Against the backdrop of bad Republican arguments for positing war with “radical Islam,” in stumbles Ben Carson to underscore the importance of calibrating our language, not just for empathic reasons, but for strategic ones too. In defending the view that the U.S. should reject Syrian refugees, Carson compared them to dogs that might possibly be infected with rabies.
“If there’s a rabid dog running around in your neighborhood, you’re probably not going to assume something good about that dog,” Carson said at an event in Alabama this week. “And you’re probably going to put your children out of the way. That doesn’t mean that you hate all dogs.”

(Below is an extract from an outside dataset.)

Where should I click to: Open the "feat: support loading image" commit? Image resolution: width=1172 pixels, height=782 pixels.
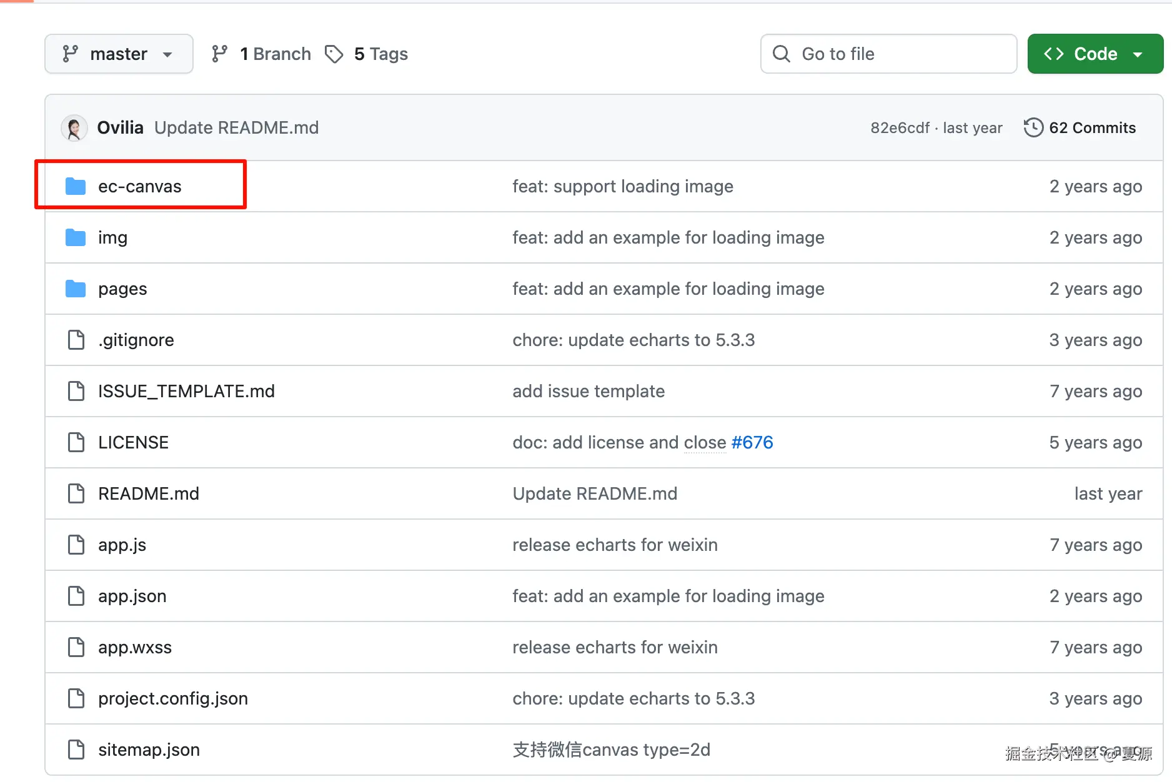(623, 186)
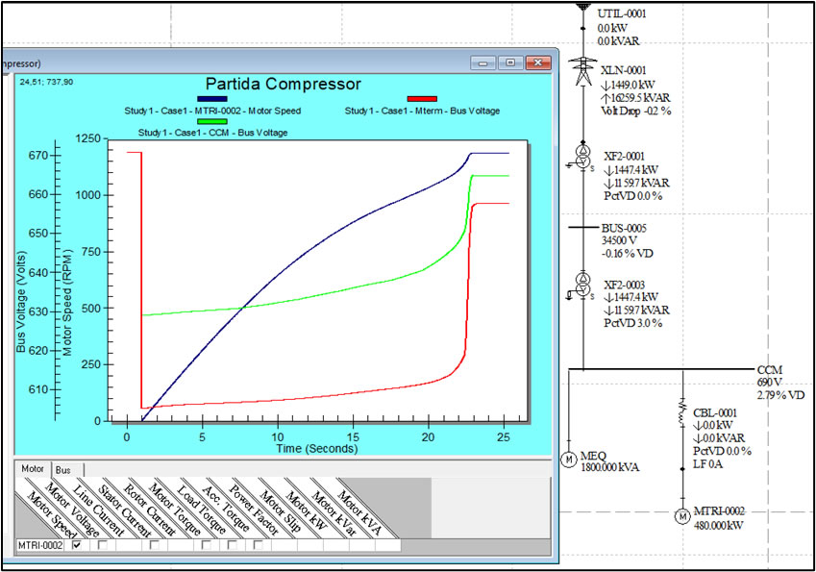Switch to the Bus tab
Image resolution: width=816 pixels, height=572 pixels.
[62, 470]
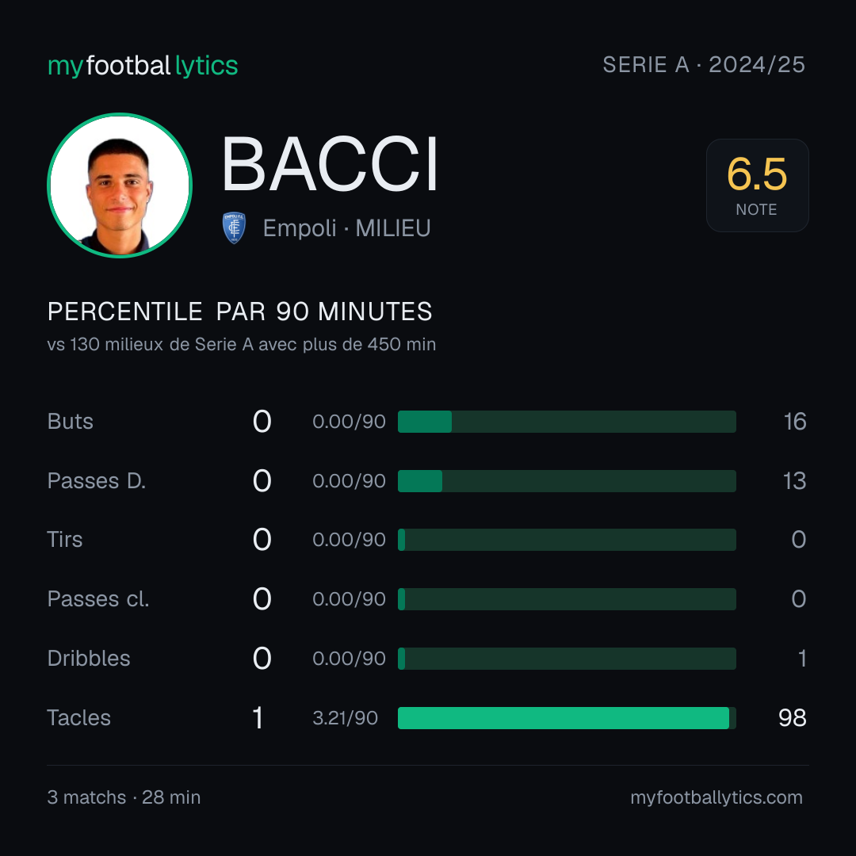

Conservatives will play like this isn’t outright bigotry and fear mongering. But they can’t play like Carson hasn’t once again revealed stunning cultural and geopolitical obliviousness.
To the practicing Muslims we hope to enlist against ISIS, dogs are unclean and disfavored animals, and to compare a Muslim to a dog is a profound insult. This isn’t some obscure dogma. It’s there for anyone with the patience to Google two words. Whatever their private views, most serious Republican foreign policy eminences would advise against antagonizing potential allies with heedlessly inflammatory language like this. But if they recognize the strategic value in not antagonizing Muslim populations, they’re basically ceding the point that “war against radical Islam” language is barely concealed incitement.